La fonction d’un affrontement direct entre le héros et le méchant, telle qu’elle est décrite dans l’analyse structurelle des contes populaires de Vladimir Propp, se concentre principalement sur la structure narrative et les éléments récurrents que l’on trouve dans les récits folkloriques. Bien que les travaux de Propp n’abordent pas explicitement l’analyse psychologique, certaines interprétations psychologiques et symboliques peuvent être appliquées à cette fonction narrative, car elle reflète certains thèmes et dynamiques universels que l’on retrouve couramment dans les contes.
Une situation conflictuelle
Cet affrontement représente le conflit central de l’histoire. D’un point de vue psychologique, elle peut être considérée comme un reflet de l’expérience humaine du conflit et du désir de résolution. Elle reflète la tendance universelle de l’être humain à affronter des défis et des adversaires dans la vie (ce qui romp la monotonie de son quotidien) et la satisfaction que procure la résolution de ces conflits, qui peut être psychologiquement gratifiante. Une manière de dire la sanction & la récompense qui accompagnent souvent nos actes.
L’analyse de Propp identifie souvent des personnages qui remplissent des rôles spécifiques, tels que le protagoniste (ou héros, héroïne) et l’antagoniste. Ces archétypes de personnages peuvent être considérés comme des représentations symboliques de divers aspects de la psyché humaine. Par exemple, le héros peut symboliser le courage, la détermination et nous pouvons oser aussi l’ego, tandis que le méchant peut symboliser l’opposition, l’adversité ou même la face cachée de la personnalité du héros ou de l’héroïne.
Cette lutte directe entre le personnage principal et ce qui représente son antagonisme peut susciter des réactions émotionnelles chez le lecteur/spectateur, telles que la tension, l’excitation et la catharsis. D’un point de vue psychologique, la catharsis est la libération des émotions refoulées, et le fait d’assister à l’affrontement de l’héroïne ou du héros et à leur triomphe potentiel sur le méchant de l’histoire peut procurer au lecteur et à la lectrice un sentiment de libération émotionnelle et de satisfaction.
Le conflit est souvent une représentation simplifiée de la lutte morale entre le bien & le mal particulièrement mise en évidence dans les contes, légendes et jusqu’aux mythes. D’un point de vue psychologique, cela reflète la tendance humaine à se débattre avec des questions de moralité et d’éthique. Ce combat n’a d’importance que parce qu’il est un moyen de dire, de traduire dans le concret, les dilemmes moraux et les décisions éthiques auxquels les individus sont confrontés dans leur vie.

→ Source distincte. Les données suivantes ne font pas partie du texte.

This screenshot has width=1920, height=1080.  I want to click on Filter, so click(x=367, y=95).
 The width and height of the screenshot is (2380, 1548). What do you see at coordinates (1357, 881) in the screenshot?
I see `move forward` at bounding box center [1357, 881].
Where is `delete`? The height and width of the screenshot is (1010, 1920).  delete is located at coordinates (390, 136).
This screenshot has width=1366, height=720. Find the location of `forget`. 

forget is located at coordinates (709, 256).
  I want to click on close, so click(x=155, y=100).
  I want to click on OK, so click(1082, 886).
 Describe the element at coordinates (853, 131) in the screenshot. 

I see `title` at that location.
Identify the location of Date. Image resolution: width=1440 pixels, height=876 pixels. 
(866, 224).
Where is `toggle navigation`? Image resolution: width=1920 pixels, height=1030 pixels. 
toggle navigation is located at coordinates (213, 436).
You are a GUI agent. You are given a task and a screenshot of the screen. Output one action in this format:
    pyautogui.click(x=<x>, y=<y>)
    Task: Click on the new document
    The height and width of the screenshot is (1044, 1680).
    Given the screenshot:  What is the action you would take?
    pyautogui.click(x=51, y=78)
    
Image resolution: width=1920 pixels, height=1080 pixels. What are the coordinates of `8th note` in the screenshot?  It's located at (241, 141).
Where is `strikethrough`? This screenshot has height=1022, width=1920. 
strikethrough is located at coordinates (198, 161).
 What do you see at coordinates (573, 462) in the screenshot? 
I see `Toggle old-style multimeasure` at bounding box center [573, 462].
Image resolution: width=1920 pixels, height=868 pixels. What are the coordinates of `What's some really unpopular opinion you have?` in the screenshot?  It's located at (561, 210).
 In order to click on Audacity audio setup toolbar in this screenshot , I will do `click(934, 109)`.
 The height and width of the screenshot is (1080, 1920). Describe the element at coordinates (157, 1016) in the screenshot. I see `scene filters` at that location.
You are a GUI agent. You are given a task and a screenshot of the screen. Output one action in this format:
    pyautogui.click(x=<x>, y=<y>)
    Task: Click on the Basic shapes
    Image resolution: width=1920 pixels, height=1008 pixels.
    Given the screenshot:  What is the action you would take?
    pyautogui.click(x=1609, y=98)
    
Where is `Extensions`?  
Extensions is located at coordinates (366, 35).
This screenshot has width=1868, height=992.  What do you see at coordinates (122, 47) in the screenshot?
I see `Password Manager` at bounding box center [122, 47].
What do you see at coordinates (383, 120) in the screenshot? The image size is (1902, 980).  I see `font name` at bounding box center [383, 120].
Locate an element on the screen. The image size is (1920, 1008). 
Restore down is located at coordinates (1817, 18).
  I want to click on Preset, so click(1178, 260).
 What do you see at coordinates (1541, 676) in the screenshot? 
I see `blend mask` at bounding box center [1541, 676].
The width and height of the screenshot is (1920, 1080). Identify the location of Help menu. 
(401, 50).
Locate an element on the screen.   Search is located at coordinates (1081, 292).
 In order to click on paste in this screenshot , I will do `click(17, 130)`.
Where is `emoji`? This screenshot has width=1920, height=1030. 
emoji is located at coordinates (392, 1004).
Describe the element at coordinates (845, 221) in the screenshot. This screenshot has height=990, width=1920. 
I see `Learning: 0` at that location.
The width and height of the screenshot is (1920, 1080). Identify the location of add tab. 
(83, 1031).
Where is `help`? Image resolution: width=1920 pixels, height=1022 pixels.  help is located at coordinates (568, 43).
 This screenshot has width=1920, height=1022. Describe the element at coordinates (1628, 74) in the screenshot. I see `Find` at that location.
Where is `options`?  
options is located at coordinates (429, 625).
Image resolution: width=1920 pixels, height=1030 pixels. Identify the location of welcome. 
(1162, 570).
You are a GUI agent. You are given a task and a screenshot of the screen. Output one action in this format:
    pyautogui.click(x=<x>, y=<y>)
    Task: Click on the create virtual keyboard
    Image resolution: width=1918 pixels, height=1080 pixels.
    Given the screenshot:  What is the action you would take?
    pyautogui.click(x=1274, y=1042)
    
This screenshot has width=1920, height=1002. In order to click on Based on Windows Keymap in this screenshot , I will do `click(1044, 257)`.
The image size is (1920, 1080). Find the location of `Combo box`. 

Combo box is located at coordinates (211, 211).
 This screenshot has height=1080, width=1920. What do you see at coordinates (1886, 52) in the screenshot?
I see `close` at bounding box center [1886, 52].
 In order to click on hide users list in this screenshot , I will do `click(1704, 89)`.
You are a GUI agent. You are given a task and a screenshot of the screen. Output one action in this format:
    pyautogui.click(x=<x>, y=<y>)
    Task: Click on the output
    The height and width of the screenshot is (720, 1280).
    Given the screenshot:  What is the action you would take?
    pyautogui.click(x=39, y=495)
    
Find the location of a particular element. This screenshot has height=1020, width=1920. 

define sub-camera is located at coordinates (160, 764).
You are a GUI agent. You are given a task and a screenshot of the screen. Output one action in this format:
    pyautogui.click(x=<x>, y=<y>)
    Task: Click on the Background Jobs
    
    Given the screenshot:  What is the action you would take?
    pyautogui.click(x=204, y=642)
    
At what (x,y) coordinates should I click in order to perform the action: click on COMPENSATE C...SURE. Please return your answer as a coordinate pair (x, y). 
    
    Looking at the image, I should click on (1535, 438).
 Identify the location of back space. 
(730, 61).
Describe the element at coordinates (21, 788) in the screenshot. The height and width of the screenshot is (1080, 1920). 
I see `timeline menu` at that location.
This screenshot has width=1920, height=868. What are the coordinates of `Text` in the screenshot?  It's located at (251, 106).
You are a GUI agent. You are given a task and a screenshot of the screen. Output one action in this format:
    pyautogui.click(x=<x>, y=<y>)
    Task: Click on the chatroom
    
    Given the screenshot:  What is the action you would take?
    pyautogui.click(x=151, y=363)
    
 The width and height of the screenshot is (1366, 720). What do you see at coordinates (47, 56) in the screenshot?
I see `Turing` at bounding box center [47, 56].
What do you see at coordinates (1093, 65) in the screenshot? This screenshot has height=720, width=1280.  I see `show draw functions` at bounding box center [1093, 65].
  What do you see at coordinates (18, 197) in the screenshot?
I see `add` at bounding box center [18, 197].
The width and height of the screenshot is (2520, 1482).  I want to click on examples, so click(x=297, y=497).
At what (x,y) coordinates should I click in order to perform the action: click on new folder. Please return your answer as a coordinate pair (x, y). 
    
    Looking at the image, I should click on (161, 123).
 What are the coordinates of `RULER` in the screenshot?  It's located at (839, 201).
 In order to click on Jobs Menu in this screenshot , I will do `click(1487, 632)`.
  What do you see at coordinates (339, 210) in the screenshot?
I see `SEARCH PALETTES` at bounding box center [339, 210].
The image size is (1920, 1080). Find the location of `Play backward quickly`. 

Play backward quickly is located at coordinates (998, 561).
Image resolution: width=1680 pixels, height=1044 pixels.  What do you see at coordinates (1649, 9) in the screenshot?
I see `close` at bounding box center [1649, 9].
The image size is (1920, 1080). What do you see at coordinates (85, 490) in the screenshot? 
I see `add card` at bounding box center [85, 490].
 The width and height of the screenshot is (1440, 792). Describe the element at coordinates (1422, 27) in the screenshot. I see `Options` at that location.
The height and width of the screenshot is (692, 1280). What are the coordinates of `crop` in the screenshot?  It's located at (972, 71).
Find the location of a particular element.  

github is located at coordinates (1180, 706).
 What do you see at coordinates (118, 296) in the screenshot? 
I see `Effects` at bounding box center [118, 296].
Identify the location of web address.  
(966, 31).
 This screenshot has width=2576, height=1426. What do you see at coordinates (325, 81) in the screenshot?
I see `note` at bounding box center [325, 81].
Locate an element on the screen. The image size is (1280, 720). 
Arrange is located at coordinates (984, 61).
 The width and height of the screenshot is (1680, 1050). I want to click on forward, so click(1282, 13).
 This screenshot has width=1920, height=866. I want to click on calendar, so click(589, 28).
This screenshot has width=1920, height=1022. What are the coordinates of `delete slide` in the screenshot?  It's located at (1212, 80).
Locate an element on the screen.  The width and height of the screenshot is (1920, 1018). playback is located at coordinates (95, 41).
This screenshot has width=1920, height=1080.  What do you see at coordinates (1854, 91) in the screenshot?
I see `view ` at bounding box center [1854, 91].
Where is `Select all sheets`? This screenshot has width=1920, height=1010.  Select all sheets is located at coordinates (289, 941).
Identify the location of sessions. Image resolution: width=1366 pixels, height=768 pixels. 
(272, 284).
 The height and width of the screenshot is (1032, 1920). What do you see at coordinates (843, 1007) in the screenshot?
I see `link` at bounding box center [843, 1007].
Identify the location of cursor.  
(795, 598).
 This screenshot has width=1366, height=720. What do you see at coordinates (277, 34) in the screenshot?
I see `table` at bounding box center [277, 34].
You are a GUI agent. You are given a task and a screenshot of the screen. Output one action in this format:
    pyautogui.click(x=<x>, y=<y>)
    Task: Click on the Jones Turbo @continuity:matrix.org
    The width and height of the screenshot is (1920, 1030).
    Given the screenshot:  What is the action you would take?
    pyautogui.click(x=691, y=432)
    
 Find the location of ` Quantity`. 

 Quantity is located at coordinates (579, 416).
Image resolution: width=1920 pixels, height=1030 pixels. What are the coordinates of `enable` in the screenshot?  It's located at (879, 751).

Le Hero’s Journey qui consiste en la découverte de soi comprend souvent un combat direct avec l’antagonisme, ce qui peut être considéré comme une représentation symbolique d’un cheminement intérieur et d’une maturation du héros ou de l’héroïne : ils peuvent être confrontés à des peurs, des faiblesses ou des doutes au cours de cette confrontation directe, ce qui peut faciliter le processus de découverte de soi et de développement personnel.
Alors que l’analyse de Propp se concentre principalement sur les éléments structurels des récits populaires, ces interprétations psychologiques et symboliques soulignent comment ce cadre théorique peut être utilisé pour explorer des thèmes plus profonds et des idées liées à la psychologie humaine et aux aspects universels de la narration. De nombreux chercheurs et analystes ont élargi le travail de Propp pour y intégrer des dimensions psychologiques et symboliques, enrichissant ainsi notre compréhension des récits qu’il a étudiés.